Douglas Cooper
Em lugar de exercer tanto esforço e energia para distanciar-se dos davidianos, cada adventista deveria deter-se por um momento. Precisamos ponderar sobre a possibilidade de que uma parte de nós, uma parte de nossa história, uma parte de nossa subcultura, pode ter permanecido ativa num recanto da distorcida mente de David Koresh. Um pedaço de um lado pouco salutar de nossa própria religião pode ter explodido num recanto do complexo de Waco.
Como se dá com muitas famílias humanas, nossa família religiosa tem o seu lado problemático. Uma família problemática com freqüência tem seu bode expiatório. É aquele membro que age de um modo mais extremado segundo o lado doentio, distorcido, da família.

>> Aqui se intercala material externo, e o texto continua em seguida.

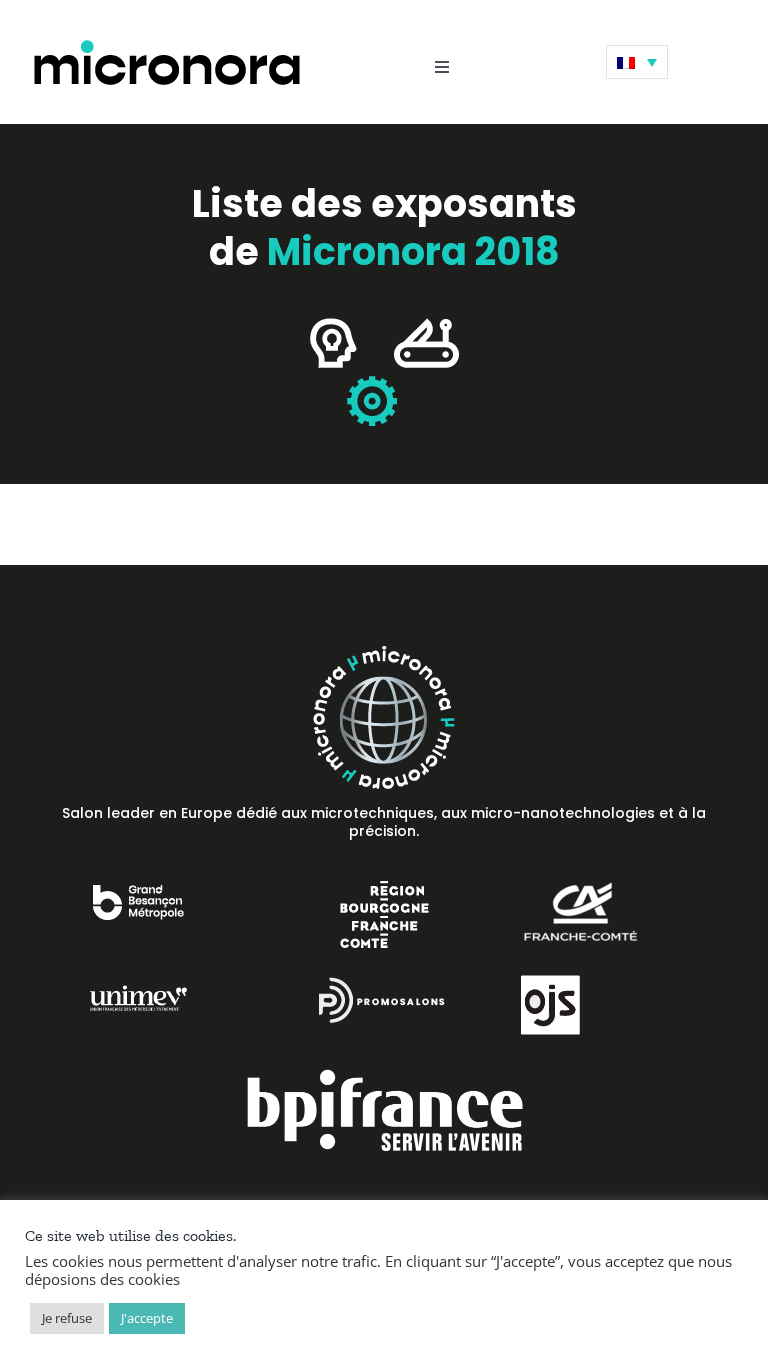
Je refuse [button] (67, 1318)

O bode expiatório se lança mais a excessos do que o restante da família. Isso, em certo sentido, convém àquela família. A atenção é desviada do próprio problema básico da unidade familiar e vai para o membro com evidências de desajuste maior. Esse bode expiatório carrega os "pecados" da família e a protege do escrutínio público.

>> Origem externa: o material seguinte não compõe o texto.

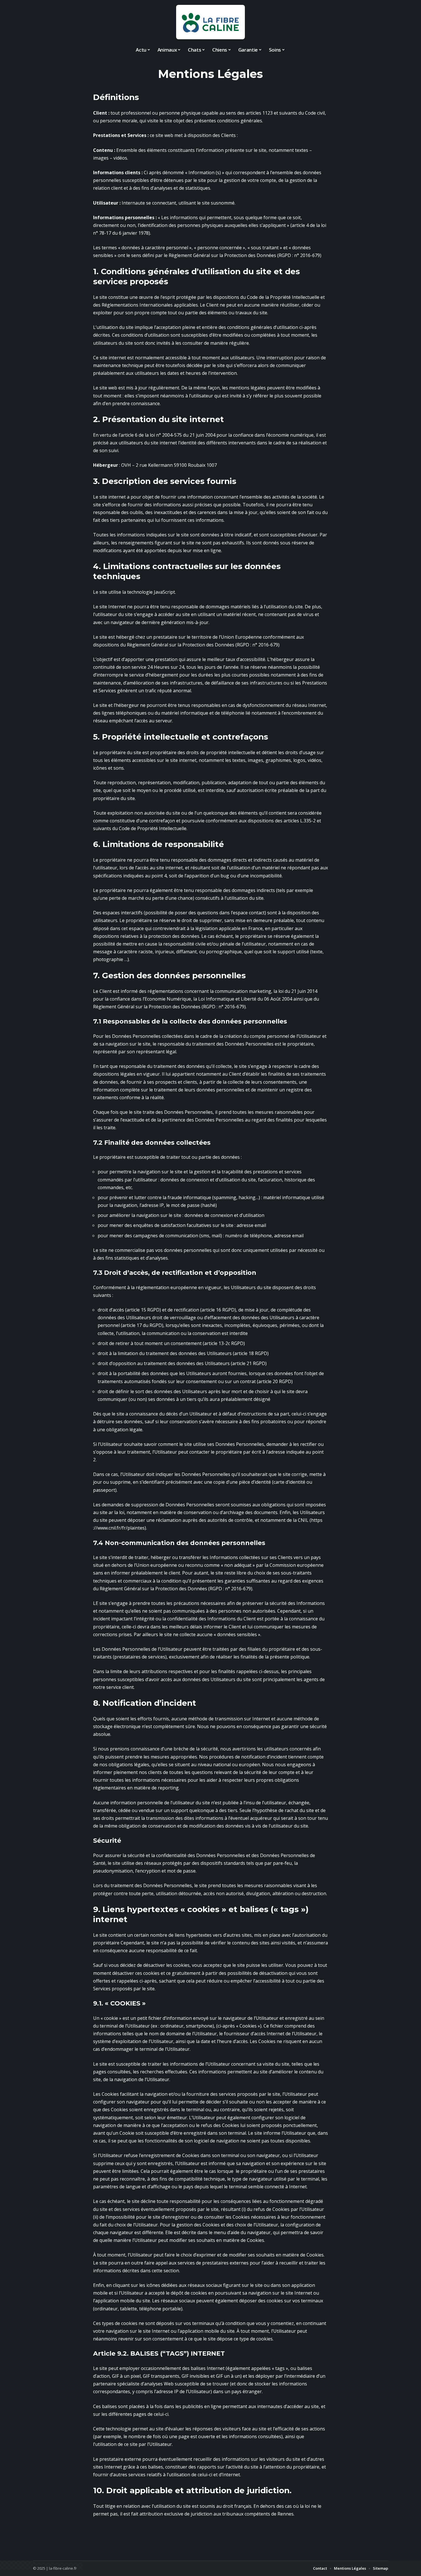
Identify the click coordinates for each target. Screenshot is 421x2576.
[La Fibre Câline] (210, 22)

Em certo sentido, quanto mais extremadas são as crenças ou atitudes desse bode expiatório, mais bem servida será a família problemática. O resto da família se posta em negação, nunca parando para analisar suas próprias distorções e necessidade de crescimento e mudança. Mantém demasiado enfoque sobre o comportamento escandaloso da ovelha negra!
Não obstante o empenho dos departamentos de relações públicas da denominação buscar nos convencer de que não há ligação entre os davidianos e nós, precisamos examinar bem essa questão. Talvez nosso irmão ovelha negra David estivesse desempenhando o papel do bode expiatório para nós eficientemente.
Indagações, em vez de Negação
Se por um instante analisarmos detida e honestamente a nós mesmos, podemos ver que a igreja pode aprender com a tragédia de Waco. Talvez uma religião mais salutar, uma família eclesiástica mais saudável para todos nós, poderia resultar disso.
Não só para adventistas. Os membros de qualquer denominação podem beneficiar-se. Todos precisamos fazer um reexame de nós próprios à luz das chamas que incendiaram Waco.
Podíamos começar formulando a nós mesmos algumas difíceis perguntas. Indagações sobre como temos separado nossa religião de nossa religiosidade, nossos sentimentos religiosos saudáveis da religiosidade viciada, desajustada. Afinal de contas, o sectarismo é meramente uma extensão da religião viciada.
Sinais de uma Religião Doentia
Os sintomas de vícios na prática religiosa incluem:
- Obter a maior parte da auto-estima por pertencer a uma igreja.
- Renunciar à individualidade e poder em favor da igreja. Isso inclui resistir a pensar por si mesmo, não se dispor a questionar crenças ou autoridade religiosas, e negligenciar-se, ou à família, para servir à igreja.
- Orgulho espiritual exclusivista que leve alguém a sentir-se moral e espiritualmente superior aos demais. A pessoa se vê como membro de uma elite minoritária, tendo acesso a conhecimento ou verdades vitais especiais que a tornam superior aos outros.
- Uma visão estreita de inspiração que inclui uma interpretação literal e dogmática das Escrituras.
- O uso da Bíblia e outros escritos religiosos como um chicote ou tenaz para coagir outros a crerem ou se comportarem da mesma forma que tal pessoa. Temor, medo e culpa são freqüentemente empregados como táticas para controlar ou manipular o comportamento ou crenças de outro ou outros.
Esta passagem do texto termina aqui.